EL BENTEVEO
relato
Luego de la revolución del 55 nos habíamos mudado a Grand Bourg, a la nueva casa rodeada de campos.
Algo que llamó la atención de mis hermanas era que muchos niños pasaban por la calle llevando "gomeras". Aquí en los alrededores de Buenos Aires una gomera es una horqueta de madera con dos tiras de goma y un cuero. Es una honda, pero no como la que David usó contra Goliath, sino que la fuerza impulsora de la piedra está en la potencia de la goma.
Mis padres no me dejaban "callejear" como lo hacían esos niños con gomera a la hora de la siesta. Pero yo construí mi "gomera" secretamente. Y practicaba tiro al blanco con latitas de "Tomacó" al fondo de casa porque mi puntería exigía hallar la técnica que la hiciese buena.
El perímetro de nuestro terreno estaba delimitado por postes de madera con algunos hilos de alambre. Y en una oportunidad un pájaro paró sobre la punta piramidal de uno de los postes. Era un "benteveo": pecho amarillo, cabeza como con antifaz negro y alas poderosas.
¡Allí estaba ese pájaro invasor, con antifaz de ladrón, de pico grande y duro!
Sigilosamente puse una piedra redonda en el cuero, estiré las gomas con todas mis fuerzas.
Apunté y tiré.
Pero a pesar de que erré y el pájaro voló, ví como un aletear, como una sombra que cayó más allá del primer poste...

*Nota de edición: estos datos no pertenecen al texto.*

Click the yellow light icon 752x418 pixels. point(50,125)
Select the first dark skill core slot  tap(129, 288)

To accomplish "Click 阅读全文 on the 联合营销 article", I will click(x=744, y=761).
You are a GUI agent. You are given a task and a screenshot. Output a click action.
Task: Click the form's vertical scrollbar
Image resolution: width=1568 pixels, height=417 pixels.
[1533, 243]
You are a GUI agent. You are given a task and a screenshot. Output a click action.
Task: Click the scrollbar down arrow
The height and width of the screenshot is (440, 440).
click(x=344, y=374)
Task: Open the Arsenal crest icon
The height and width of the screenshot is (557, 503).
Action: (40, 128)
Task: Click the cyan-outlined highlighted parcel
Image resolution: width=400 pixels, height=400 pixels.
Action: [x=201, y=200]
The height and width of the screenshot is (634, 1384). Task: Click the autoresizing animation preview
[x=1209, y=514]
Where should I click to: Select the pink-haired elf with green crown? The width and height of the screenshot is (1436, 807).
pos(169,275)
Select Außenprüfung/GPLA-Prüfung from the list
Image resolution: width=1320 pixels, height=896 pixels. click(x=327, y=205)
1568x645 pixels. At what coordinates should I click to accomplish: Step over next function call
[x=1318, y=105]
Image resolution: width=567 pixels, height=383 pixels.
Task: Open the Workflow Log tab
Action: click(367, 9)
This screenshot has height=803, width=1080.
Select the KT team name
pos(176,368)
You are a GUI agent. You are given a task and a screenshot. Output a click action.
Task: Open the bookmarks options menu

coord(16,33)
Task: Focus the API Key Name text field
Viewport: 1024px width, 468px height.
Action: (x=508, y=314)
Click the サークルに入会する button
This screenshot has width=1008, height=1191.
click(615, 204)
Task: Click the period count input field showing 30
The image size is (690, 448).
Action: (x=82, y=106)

Me acerqué al segundo palo de la hilera y allí, en el suelo entre los pastos, ¡aleteaba expirando un benteveo!
Es que yo le erré al primero... pero en el segundo poste había otro invasor con antifaz de ladrón!
Y allí estaba tirado...
Lo levanté, y despeinando su prolijo plumaje con mis dedos, pude ver que no tenía sangre. El impacto lo había conmovido, lo había matado.
¡Aquí lo tenía! Ser volátil y escurridizo, aquí mi anhelo pueril de cazador en ciernes te tenía atrapado.
Su cuerpo exánime estaba caliente. Pero no latía. Mi pecho sí latía como una tormenta. Mi corazón se encontraba con la muerte por vez primera. ¡Y yo mismo la había convocado!
Desde la rama de un paraíso el benteveo que voló era testigo de una atrocidad.
Yo estaba tomando conciencia de este asesinato inútil.
Extendí sus alas muertas, sus plumas primorosas y organizadas por grupos; las del pecho suaves y amarillas, las de las alas fuertes y grandes.
Los párpados se habían cerrado. El maldito enemigo ladrón de antifaz llegado del cielo no me miraba. Lo apoyé exánime en el pasto.
Era mi benteveo... Era mi muerto.
Y decidí enterrarlo en un pocito que hice.
En casa oculté lo ocurrido. Nadie se enteró. Sólo mi corazón, mis restantes piedras en el bolsillo y mi gomera sabían lo que había pasado.
No pude contarle a Papá mi hazaña. Intuía un castigo ejemplar, que no sería físico. Peor aún, sería un castigo inteligente y moral.
Colgué la gomera en un clavo de la pared del galpón. Allí quedó.
Desde aquellos mis siete años, han pasado cincuenta más y yo recibo la injusta felicidad de ver que hoy a mi jardín llegan benteveos.
Aprendí que ellos andan siempre en parejas.
El relato estaba terminado.
Mi hija, con su corazón de niña que ama la naturaleza, me dijo : —"Papá, éste es el cuento que más me gustó de los que has escrito".
No es un cuento —quise decirle.
Mi voz no salió. Quedé en silencio con mi castigo.